• Task data
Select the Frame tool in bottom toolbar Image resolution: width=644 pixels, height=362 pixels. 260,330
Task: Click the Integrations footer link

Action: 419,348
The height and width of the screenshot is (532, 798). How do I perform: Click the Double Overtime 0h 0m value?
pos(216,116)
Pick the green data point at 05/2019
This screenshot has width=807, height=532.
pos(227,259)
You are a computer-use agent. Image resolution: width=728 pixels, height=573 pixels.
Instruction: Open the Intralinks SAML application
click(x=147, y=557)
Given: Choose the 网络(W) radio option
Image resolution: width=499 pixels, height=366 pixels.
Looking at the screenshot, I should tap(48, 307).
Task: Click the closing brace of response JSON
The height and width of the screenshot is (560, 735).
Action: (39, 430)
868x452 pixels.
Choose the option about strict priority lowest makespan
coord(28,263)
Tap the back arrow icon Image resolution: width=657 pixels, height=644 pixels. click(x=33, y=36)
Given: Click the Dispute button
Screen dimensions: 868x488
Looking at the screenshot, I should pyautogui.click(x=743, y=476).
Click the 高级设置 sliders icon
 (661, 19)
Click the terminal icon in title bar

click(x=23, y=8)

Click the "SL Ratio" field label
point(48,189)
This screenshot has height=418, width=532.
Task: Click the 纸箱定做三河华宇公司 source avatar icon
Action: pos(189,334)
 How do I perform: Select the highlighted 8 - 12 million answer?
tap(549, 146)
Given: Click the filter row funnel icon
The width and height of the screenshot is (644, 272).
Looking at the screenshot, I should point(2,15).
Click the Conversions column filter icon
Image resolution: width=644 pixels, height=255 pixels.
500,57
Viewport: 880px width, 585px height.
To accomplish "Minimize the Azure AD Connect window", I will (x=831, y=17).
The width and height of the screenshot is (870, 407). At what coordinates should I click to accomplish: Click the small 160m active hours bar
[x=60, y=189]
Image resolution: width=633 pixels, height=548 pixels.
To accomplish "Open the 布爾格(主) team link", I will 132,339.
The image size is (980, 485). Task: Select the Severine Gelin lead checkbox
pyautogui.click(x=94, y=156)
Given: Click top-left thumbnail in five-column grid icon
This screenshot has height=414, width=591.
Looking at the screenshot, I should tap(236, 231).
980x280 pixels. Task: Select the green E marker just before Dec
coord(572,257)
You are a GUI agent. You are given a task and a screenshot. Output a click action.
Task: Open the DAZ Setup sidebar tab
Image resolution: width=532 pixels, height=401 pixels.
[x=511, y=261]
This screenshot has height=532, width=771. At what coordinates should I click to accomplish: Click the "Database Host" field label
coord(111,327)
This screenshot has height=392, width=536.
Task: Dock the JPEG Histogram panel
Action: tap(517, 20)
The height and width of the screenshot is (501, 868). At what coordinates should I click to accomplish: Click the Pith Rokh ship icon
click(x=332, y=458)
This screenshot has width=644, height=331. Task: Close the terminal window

• Exercise requirements
Reproduce the listing above verbatim, from first line to last.

• Your response
Select the Frame tool in bottom toolbar Image resolution: width=644 pixels, height=362 pixels. 260,330
Task: Click the Integrations footer link

Action: 419,348
The height and width of the screenshot is (532, 798). How do I perform: Click the Double Overtime 0h 0m value?
pos(216,116)
Pick the green data point at 05/2019
This screenshot has width=807, height=532.
pos(227,259)
You are a computer-use agent. Image resolution: width=728 pixels, height=573 pixels.
Instruction: Open the Intralinks SAML application
click(x=147, y=557)
Given: Choose the 网络(W) radio option
Image resolution: width=499 pixels, height=366 pixels.
Looking at the screenshot, I should tap(48, 307).
Task: Click the closing brace of response JSON
The height and width of the screenshot is (560, 735).
Action: (39, 430)
868x452 pixels.
Choose the option about strict priority lowest makespan
coord(28,263)
Tap the back arrow icon Image resolution: width=657 pixels, height=644 pixels. click(x=33, y=36)
Given: Click the Dispute button
Screen dimensions: 868x488
Looking at the screenshot, I should pyautogui.click(x=743, y=476).
Click the 高级设置 sliders icon
 (661, 19)
Click the terminal icon in title bar

click(x=23, y=8)

Click the "SL Ratio" field label
point(48,189)
This screenshot has height=418, width=532.
Task: Click the 纸箱定做三河华宇公司 source avatar icon
Action: pos(189,334)
 How do I perform: Select the highlighted 8 - 12 million answer?
tap(549, 146)
Given: Click the filter row funnel icon
The width and height of the screenshot is (644, 272).
Looking at the screenshot, I should point(2,15).
Click the Conversions column filter icon
Image resolution: width=644 pixels, height=255 pixels.
500,57
Viewport: 880px width, 585px height.
To accomplish "Minimize the Azure AD Connect window", I will (x=831, y=17).
The width and height of the screenshot is (870, 407). At what coordinates should I click to accomplish: Click the small 160m active hours bar
[x=60, y=189]
Image resolution: width=633 pixels, height=548 pixels.
To accomplish "Open the 布爾格(主) team link", I will 132,339.
The image size is (980, 485). Task: Select the Severine Gelin lead checkbox
pyautogui.click(x=94, y=156)
Given: Click top-left thumbnail in five-column grid icon
This screenshot has height=414, width=591.
Looking at the screenshot, I should tap(236, 231).
980x280 pixels. Task: Select the green E marker just before Dec
coord(572,257)
You are a GUI agent. You are given a task and a screenshot. Output a click action.
Task: Open the DAZ Setup sidebar tab
Image resolution: width=532 pixels, height=401 pixels.
[x=511, y=261]
This screenshot has height=532, width=771. At what coordinates should I click to accomplish: Click the "Database Host" field label
coord(111,327)
This screenshot has height=392, width=536.
Task: Dock the JPEG Histogram panel
Action: tap(517, 20)
The height and width of the screenshot is (501, 868). At what coordinates should I click to accomplish: Click the Pith Rokh ship icon
click(x=332, y=458)
This screenshot has width=644, height=331. Task: Close the terminal window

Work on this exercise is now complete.